Claudio D’Onofrio ([email protected]), Maggie Hellström, Alex Vermeulen
ICOS Carbon Portal
Lund University
Geocentrum II, Sölvegatan 12
22362 Lund, Sweden
The Integrated Carbon Observation System (ICOS [1]) is a “pan-European research infrastructure for quantifying and understanding the greenhouse gas balance of the European continent”. ICOS consists of roughly 150 stations across Europe. The stations are split in three domains (thematic centres) namely Atmosphere [2], Ecosystem [3], and Ocean [4] to collect observational data from the state of the carbon cycle in Europe. Additionally a Central Analytical Laboratory [5] is available to support the monitoring activities of the observational networks.
ICOS has produced an overall framework of guidelines and requirements to provide quality controlled, standardised and harmonised data collections. Each domain has a dedicated team to assess the measurements to ensure consistent quality before the data is released to the public.
The data collections are available in parts through the thematic centres and as a one stop shop at the ICOS Carbon Portal [6]. The Carbon Portal offers access to research data, as well as easily accessible and understandable science and educational products.
Earth observations are ideally collected continuously over a very long time frame. A very famous long-term observation is located in Hawaii (https://www.esrl.noaa.gov/gmd/obop/mlo/) continuously recording since 1950. This data was one of the first indicators for global increase in CO2 in the atmosphere. The station is alive and still recording data. At ICOS, stations have a long-term view of at least 20 years. This leads naturally to time series datasets, from different time zones and different geographical locations as well as different sensors & instruments recording the same kind of data.
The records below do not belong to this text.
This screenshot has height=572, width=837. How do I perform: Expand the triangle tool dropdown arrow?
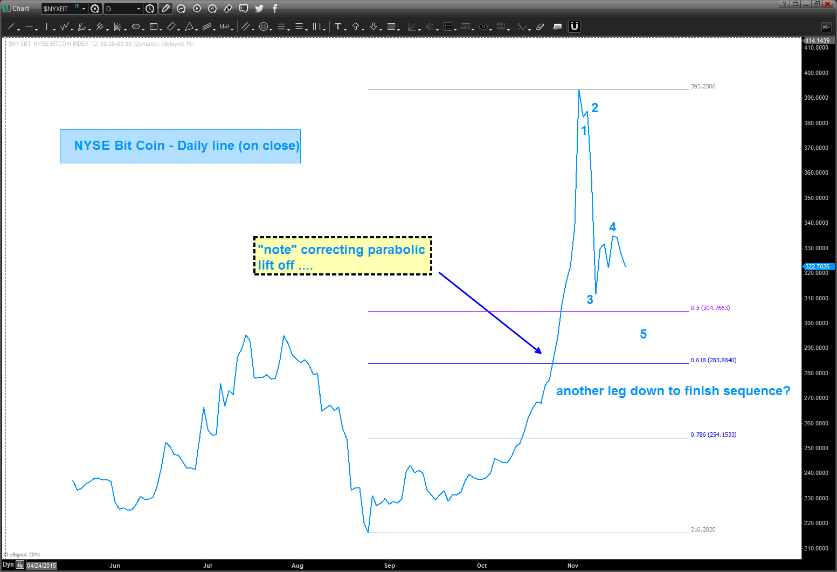pos(195,29)
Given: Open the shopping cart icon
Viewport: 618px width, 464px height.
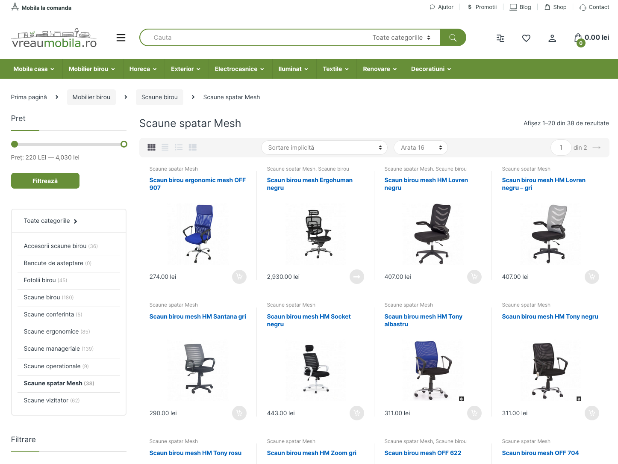Looking at the screenshot, I should (x=579, y=38).
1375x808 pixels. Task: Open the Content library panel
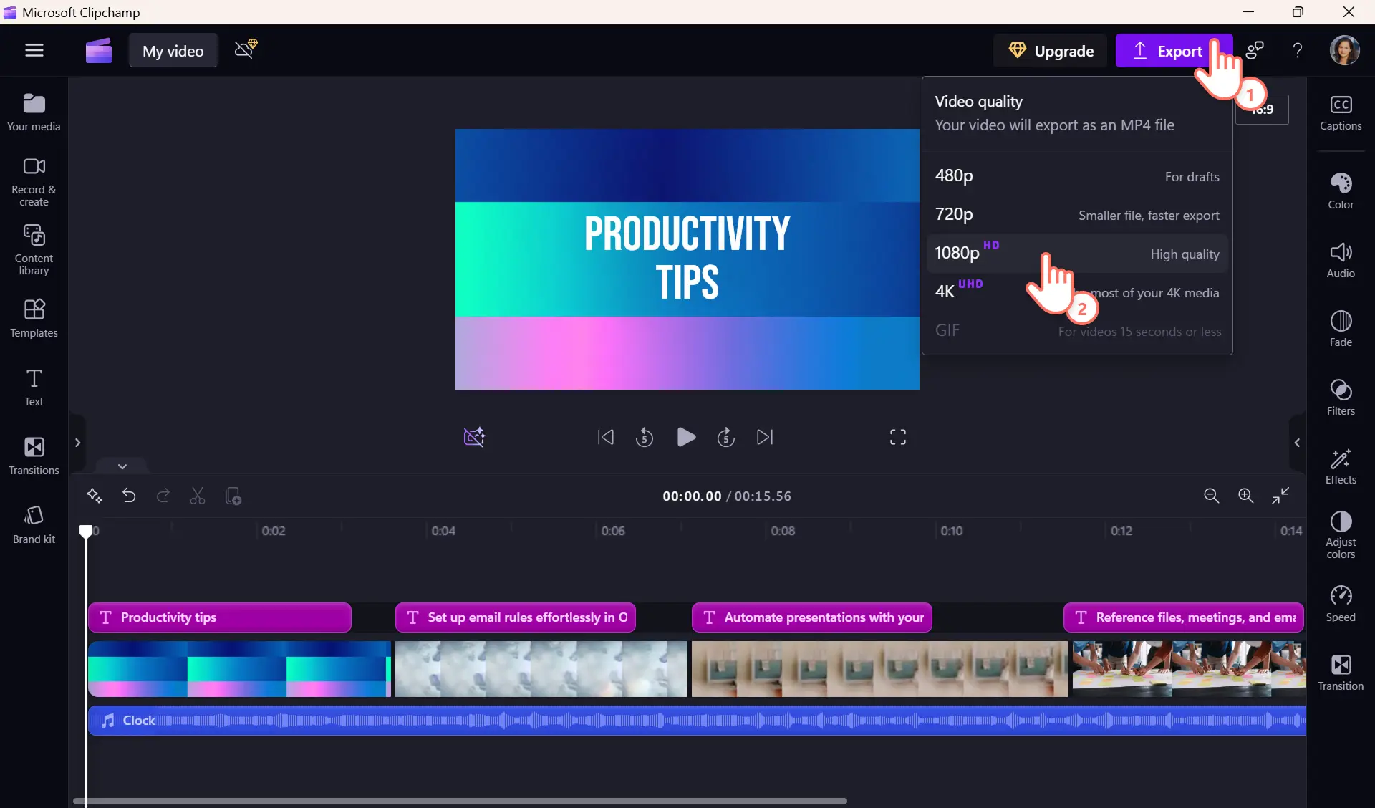tap(34, 249)
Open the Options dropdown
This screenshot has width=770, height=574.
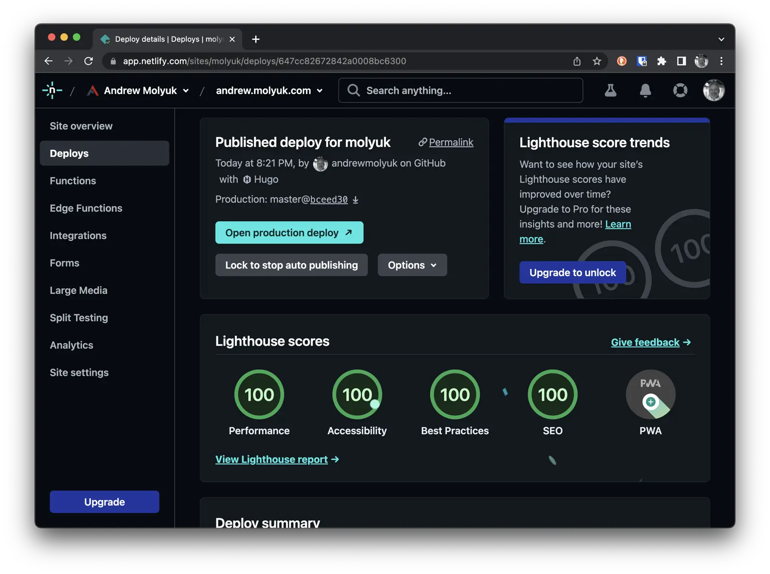coord(412,265)
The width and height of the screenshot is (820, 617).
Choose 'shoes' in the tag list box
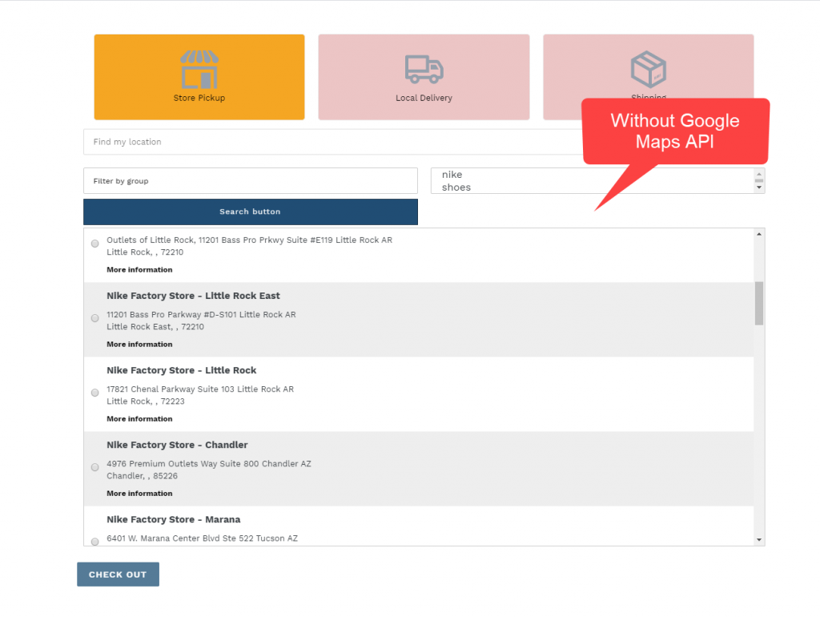point(456,188)
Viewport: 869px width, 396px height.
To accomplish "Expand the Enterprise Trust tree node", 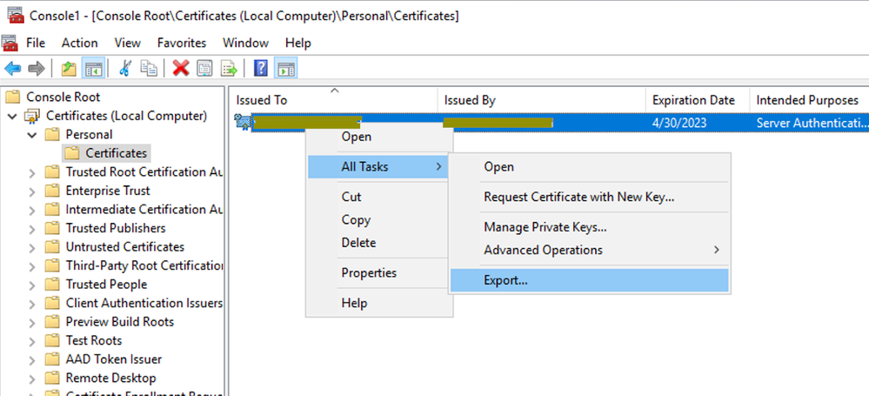I will coord(32,191).

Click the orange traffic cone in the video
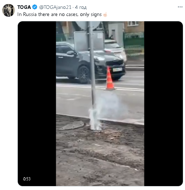[110, 79]
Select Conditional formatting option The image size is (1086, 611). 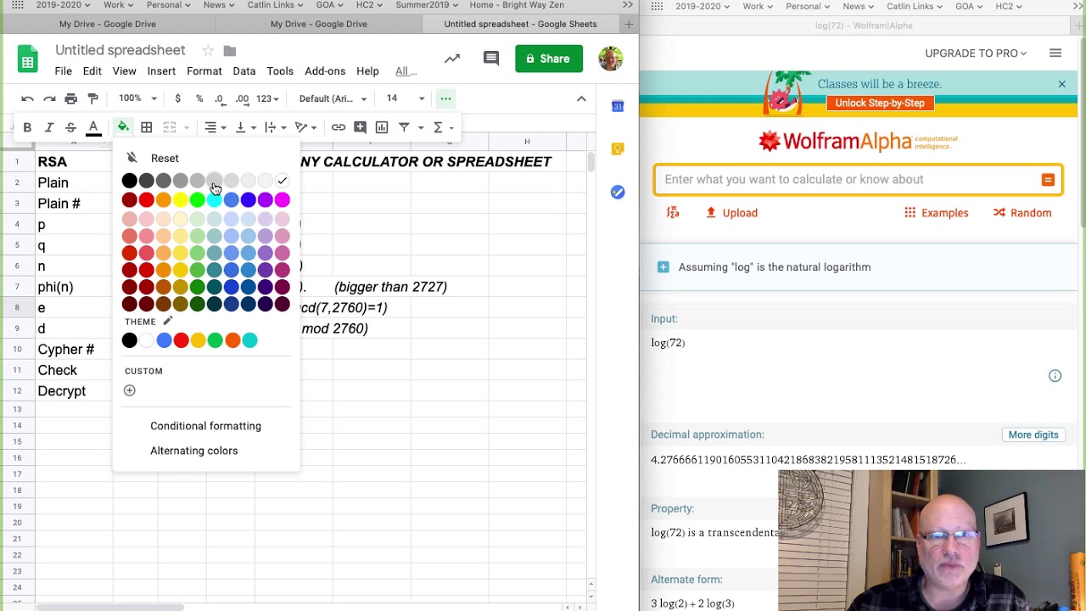(205, 426)
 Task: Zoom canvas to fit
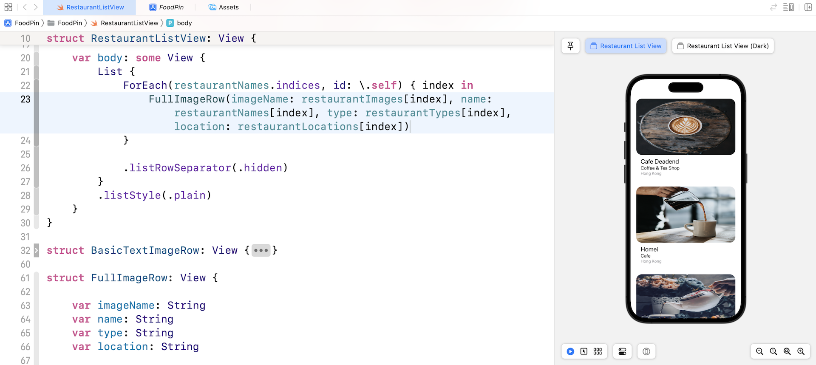click(x=787, y=351)
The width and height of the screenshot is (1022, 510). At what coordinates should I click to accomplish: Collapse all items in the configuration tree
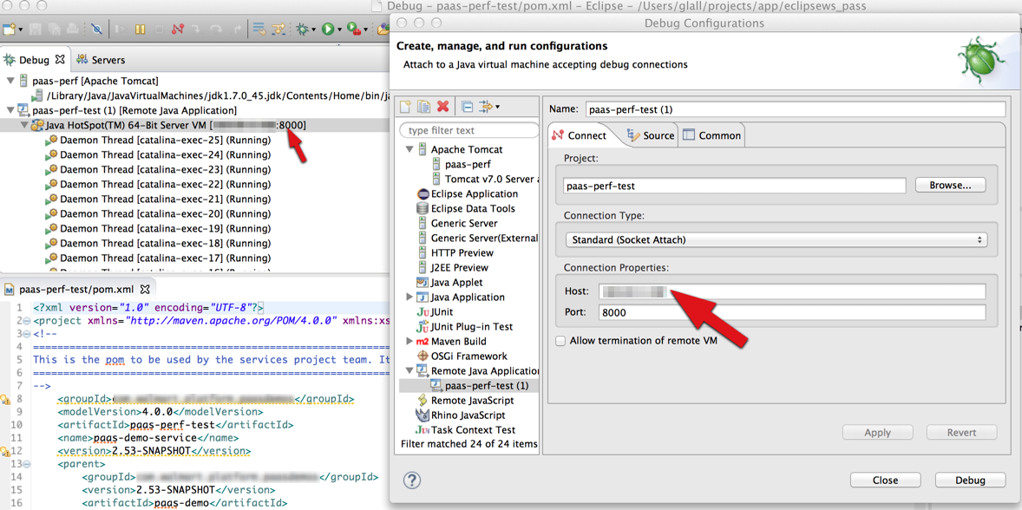468,106
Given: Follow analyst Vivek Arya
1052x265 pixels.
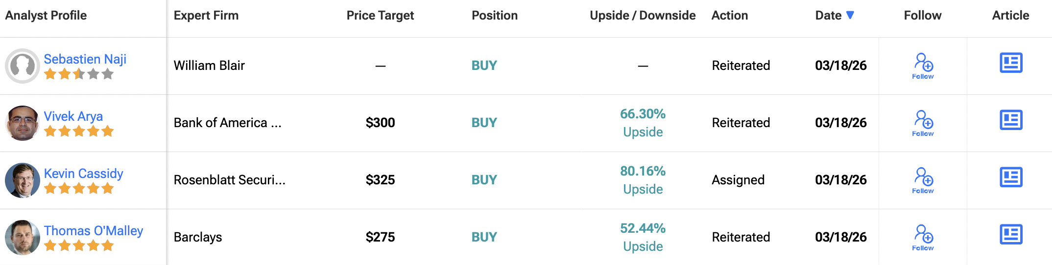Looking at the screenshot, I should (923, 123).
For a “European” view, the stations data needs to be harmonized and combined. Different infrastructure networks measuring the same parameters in other continents are then combined for an “Earth” view.
The ICOS Carbon Portal aims to provide data collections of greenhouse gases and fluxes from the European continent. The data is free and openly available to everybody (humans and machines) and includes persistent identifiers for reliable long term access. Additionally we have adopted the FAIR data policy: Findable, Accessible, Interoperable, Reusable.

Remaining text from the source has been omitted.